Nel concreto, nulla. Il vertice era atteso come un punto di svolta per le trattative, ma i media presenti all’evento parlano
di un clima di «frustrazione» su entrambe le parti del tavolo. Il primo ministro Theresa May non si è presentata alla cena
di ieri, dedicata alla Brexit, con una proposta strutturata per i leader dei 27 paesi seduti al tavolo, deludendo chi sperava
in un documento integrato dai rilievi mossi in occasione del vertice di Salisburgo. La posizione di May non è chiara neppure
quando si parla dell’allungamento del periodo di transizione: dopo averlo proposto in mattinata, incassando l’ok di quasi
tutti i presenti, May è tornata sui suoi passi, limitandosi ad accettare un’ipotesi «emersa» da altre fonti.
Il presidente della Commissione Jean-Claude Juncker ha dichiarato nella conferenza stampa successiva al meeting che «sarà comunque raggiunto un accordo», sconfessando le voci di uno scenario no-deal: una Brexit sprovvista di qualsiasi intesa diplomatica, ipotesi che terrorizza soprattutto il mondo del business e del commercio internazionale. Di fatto, però, i negoziati sono fermi al palo e l’Europa resta in attesa di una proposta articolata da May. La cancelliera tedesca Angela Merkel ha ribadito che «ciascuno dovrebbe essere pronto» agli scenari più drastici. Il presidente francese Emmanuel Macron è stato anche più netto, invitando a May e il suo staff a «ripresentarsi con una proposta basata su un compromesso in casa». L’intera Brexit, aggiunge Macron, è «diventata un problema politico britannico».
2) In che senso? E quali sono i fronti aperti?
Macron allude all’opposizione subita da May nel parlamento britannico e fra le file del suo stesso partito, i conservatori,
spaccati fra posizioni più ostili o accomodanti verso l’Europa. L’argomento più spinoso sono i confini tra Irlanda e Irlanda
del Nord, la porzione dell’isola che appartiene al Regno Unito. L’oggetto del contendere è il cosiddetto backstop, l’accordo
che prevede di non istituire un confine rigido fra Dublino e Belfast anche in caso di una rottura no-deal fra il Regno Unito. Il compromesso
è stato raggiunto già nel 2017, ma Gran Bretagna ed Europa stanno litigando su come dovrebbe funzionare. I paesi Ue hanno
proposto che il backstop permetta all’Irlanda del Nord di restare all’interno del mercato unico, scorporandola di fatto dai
confini commerciali della Gran Bretagna. May ha rispedito al mittente l’ipotesi, temendo per l’integrità del paese, e ha cercato
di proporre un «backstop allargato» che mantenga l’intero Regno Unito nel perimetro comunitario. Ma l’ipotesi ha scontentato
sia i colleghi di partito che i negoziatori europei: i primi non amano l’idea di restare ancorati ai «diktat di Bruxelles»,
i secondi non vogliono concedere a Londra il pieno accesso ai benefit dell’unione anche dopo il suo addio.

*Voci di dati*:
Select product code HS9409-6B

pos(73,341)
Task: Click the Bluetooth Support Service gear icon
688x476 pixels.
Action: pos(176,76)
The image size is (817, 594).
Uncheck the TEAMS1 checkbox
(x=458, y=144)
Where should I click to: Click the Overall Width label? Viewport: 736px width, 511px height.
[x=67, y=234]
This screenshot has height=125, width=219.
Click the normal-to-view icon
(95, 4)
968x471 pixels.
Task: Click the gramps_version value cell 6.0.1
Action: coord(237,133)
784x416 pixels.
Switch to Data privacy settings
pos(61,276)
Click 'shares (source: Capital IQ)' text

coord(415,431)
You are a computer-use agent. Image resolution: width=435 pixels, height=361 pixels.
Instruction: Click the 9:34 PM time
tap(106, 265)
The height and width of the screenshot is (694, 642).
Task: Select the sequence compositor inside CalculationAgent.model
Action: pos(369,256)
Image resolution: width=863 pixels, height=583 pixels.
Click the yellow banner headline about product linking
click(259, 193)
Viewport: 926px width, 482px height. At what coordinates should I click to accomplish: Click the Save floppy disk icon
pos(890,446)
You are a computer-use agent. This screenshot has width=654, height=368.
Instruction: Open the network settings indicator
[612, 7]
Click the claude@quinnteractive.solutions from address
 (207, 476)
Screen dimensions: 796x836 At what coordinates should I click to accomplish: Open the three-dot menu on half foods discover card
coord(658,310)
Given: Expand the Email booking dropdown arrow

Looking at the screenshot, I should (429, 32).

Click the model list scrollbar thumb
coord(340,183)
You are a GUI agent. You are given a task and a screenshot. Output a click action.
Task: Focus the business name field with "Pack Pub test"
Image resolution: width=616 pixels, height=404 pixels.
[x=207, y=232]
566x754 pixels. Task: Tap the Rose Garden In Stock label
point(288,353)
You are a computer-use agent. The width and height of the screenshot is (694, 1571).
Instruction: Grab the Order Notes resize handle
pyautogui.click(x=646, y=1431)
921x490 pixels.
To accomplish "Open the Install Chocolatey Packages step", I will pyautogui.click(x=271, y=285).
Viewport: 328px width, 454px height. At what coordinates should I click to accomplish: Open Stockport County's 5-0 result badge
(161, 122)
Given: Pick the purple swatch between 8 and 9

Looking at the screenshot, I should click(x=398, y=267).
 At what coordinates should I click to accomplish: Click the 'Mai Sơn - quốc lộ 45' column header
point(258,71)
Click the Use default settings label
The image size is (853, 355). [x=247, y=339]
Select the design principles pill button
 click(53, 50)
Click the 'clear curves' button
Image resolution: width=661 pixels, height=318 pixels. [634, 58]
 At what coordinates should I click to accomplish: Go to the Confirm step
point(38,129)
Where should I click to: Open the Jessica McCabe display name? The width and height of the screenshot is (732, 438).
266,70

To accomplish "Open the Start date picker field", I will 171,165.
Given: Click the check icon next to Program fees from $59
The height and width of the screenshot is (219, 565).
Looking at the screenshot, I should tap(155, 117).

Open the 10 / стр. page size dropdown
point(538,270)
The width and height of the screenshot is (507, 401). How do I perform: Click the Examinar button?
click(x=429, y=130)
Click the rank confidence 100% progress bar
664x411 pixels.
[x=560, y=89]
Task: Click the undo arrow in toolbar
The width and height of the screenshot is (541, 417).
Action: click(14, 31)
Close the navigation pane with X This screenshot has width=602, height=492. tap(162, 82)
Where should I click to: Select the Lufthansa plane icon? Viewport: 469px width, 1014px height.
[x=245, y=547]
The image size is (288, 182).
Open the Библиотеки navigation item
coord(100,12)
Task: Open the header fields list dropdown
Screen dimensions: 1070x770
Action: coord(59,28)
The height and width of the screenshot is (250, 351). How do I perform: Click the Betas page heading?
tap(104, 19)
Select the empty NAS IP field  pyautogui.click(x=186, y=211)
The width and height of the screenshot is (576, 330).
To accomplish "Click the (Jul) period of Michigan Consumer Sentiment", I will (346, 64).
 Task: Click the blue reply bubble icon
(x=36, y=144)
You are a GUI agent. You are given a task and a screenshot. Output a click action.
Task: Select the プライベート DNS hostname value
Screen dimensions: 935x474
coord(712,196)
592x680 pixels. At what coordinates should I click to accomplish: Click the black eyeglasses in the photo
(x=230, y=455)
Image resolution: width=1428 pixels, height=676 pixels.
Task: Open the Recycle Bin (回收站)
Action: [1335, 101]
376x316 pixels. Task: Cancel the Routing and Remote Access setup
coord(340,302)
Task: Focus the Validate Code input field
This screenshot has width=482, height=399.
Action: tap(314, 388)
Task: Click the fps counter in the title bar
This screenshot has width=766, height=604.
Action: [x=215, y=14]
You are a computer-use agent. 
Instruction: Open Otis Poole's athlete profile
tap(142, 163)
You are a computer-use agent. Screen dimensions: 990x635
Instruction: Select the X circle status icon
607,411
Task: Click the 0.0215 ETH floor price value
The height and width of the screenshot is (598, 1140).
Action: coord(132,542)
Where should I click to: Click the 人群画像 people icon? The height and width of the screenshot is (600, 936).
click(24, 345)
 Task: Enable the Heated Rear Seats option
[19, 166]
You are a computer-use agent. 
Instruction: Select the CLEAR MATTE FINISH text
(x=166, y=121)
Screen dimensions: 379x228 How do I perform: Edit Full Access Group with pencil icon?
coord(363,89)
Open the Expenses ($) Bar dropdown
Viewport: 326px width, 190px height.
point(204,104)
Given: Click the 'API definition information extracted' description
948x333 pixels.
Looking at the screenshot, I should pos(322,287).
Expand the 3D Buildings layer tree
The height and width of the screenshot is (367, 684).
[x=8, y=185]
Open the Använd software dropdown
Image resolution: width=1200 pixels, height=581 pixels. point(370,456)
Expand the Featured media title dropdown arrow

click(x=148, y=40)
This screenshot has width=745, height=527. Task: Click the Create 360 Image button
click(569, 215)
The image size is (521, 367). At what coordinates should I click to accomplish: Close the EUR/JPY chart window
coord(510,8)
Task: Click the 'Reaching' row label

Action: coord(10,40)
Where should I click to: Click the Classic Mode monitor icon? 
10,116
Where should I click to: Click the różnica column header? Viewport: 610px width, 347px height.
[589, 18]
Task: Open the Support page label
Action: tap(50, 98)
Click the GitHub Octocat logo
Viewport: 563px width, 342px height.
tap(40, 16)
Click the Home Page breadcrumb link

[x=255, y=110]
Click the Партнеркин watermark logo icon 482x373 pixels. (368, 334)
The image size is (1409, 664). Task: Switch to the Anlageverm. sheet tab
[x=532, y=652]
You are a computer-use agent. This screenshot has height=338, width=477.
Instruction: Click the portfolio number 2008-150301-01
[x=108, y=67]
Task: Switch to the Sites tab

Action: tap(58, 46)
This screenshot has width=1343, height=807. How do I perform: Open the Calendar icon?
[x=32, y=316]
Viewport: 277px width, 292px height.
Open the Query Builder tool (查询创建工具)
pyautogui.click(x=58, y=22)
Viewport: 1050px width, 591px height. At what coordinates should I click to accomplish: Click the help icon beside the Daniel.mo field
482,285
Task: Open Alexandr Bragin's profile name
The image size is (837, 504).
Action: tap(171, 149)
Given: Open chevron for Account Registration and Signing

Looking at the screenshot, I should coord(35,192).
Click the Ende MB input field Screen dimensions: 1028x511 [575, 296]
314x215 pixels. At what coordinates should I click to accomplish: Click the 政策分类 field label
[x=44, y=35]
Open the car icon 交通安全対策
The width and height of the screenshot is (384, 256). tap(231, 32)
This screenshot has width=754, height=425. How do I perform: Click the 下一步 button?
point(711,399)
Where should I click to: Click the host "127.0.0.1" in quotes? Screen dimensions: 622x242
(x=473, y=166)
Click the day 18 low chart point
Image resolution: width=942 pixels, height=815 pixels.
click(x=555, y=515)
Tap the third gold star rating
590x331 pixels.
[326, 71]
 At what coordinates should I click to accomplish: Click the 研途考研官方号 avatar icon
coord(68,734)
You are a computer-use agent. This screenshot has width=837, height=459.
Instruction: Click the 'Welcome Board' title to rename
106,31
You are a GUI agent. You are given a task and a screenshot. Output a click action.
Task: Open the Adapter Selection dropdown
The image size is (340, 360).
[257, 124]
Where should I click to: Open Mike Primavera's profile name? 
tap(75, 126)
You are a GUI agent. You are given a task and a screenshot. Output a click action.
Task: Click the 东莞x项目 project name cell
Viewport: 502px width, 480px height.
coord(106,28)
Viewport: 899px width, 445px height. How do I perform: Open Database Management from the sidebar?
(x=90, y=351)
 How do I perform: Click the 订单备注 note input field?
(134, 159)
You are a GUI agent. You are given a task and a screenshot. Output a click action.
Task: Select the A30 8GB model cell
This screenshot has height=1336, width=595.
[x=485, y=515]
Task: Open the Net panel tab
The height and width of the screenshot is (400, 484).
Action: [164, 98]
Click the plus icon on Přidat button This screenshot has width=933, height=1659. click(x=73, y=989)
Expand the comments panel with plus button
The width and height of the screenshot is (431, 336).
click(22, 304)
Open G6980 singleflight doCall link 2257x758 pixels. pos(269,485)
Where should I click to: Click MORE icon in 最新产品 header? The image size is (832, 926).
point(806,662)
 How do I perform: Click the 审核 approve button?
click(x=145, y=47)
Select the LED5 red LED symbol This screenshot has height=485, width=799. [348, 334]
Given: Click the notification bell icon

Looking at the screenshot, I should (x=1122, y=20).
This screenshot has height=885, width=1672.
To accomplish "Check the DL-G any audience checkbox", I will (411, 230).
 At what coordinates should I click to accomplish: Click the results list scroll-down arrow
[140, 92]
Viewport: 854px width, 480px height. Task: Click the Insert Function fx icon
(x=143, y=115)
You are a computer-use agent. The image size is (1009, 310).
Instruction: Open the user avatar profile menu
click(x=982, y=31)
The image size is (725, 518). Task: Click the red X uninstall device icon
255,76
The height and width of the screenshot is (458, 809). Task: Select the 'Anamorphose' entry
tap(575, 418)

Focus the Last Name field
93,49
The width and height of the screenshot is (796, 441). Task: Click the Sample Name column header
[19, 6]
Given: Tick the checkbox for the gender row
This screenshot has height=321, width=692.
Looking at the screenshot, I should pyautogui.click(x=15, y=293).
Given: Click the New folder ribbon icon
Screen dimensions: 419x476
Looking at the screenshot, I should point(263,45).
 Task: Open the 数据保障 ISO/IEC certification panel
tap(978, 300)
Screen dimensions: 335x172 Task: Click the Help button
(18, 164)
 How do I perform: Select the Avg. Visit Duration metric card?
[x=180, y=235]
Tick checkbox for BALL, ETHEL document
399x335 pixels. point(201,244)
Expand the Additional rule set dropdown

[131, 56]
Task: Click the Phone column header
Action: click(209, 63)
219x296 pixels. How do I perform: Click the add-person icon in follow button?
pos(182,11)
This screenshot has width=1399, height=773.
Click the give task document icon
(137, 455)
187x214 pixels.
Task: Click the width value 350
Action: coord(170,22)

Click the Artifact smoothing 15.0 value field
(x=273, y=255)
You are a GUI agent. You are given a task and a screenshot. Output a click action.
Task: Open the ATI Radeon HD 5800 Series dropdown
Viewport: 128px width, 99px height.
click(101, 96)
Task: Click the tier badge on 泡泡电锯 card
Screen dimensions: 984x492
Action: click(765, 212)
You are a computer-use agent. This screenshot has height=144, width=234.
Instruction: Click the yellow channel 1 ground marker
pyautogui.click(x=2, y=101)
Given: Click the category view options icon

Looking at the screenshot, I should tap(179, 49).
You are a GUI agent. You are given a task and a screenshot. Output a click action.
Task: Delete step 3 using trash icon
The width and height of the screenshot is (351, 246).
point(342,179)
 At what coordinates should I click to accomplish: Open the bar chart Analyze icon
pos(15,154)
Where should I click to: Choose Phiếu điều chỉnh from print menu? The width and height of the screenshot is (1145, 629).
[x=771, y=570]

*ATTIVITÀ DA SVOLGERE*:
**a.** Ricopi il passo dell'articolo sulla Brexit che inizia con «Il presidente della» e termina con «i fronti aperti?».
**b.** Riduca a un elenco puntato il paragrafo dell'articolo sulla Brexit che comincia con «Il presidente della Commissione Jean-Claude Juncker», conservandone i fatti principali.

*RISPOSTE AGLI ESERCIZI*:
**a.**
Il presidente della Commissione Jean-Claude Juncker ha dichiarato nella conferenza stampa successiva al meeting che «sarà comunque raggiunto un accordo», sconfessando le voci di uno scenario no-deal: una Brexit sprovvista di qualsiasi intesa diplomatica, ipotesi che terrorizza soprattutto il mondo del business e del commercio internazionale. Di fatto, però, i negoziati sono fermi al palo e l’Europa resta in attesa di una proposta articolata da May. La cancelliera tedesca Angela Merkel ha ribadito che «ciascuno dovrebbe essere pronto» agli scenari più drastici. Il presidente francese Emmanuel Macron è stato anche più netto, invitando a May e il suo staff a «ripresentarsi con una proposta basata su un compromesso in casa». L’intera Brexit, aggiunge Macron, è «diventata un problema politico britannico».
2) In che senso? E quali sono i fronti aperti?

**b.**
- Nella conferenza stampa successiva al meeting, Juncker ha dichiarato che «sarà comunque raggiunto un accordo». Ha così smentito le voci di uno scenario no-deal, temuto soprattutto dal mondo del business e del commercio internazionale.
- Di fatto i negoziati sono fermi e l'Europa attende da May una proposta articolata.
- Merkel ha ribadito che «ciascuno dovrebbe essere pronto» agli scenari più drastici.
- Macron ha invitato May e il suo staff a «ripresentarsi con una proposta basata su un compromesso in casa». Ha aggiunto che la Brexit è «diventata un problema politico britannico».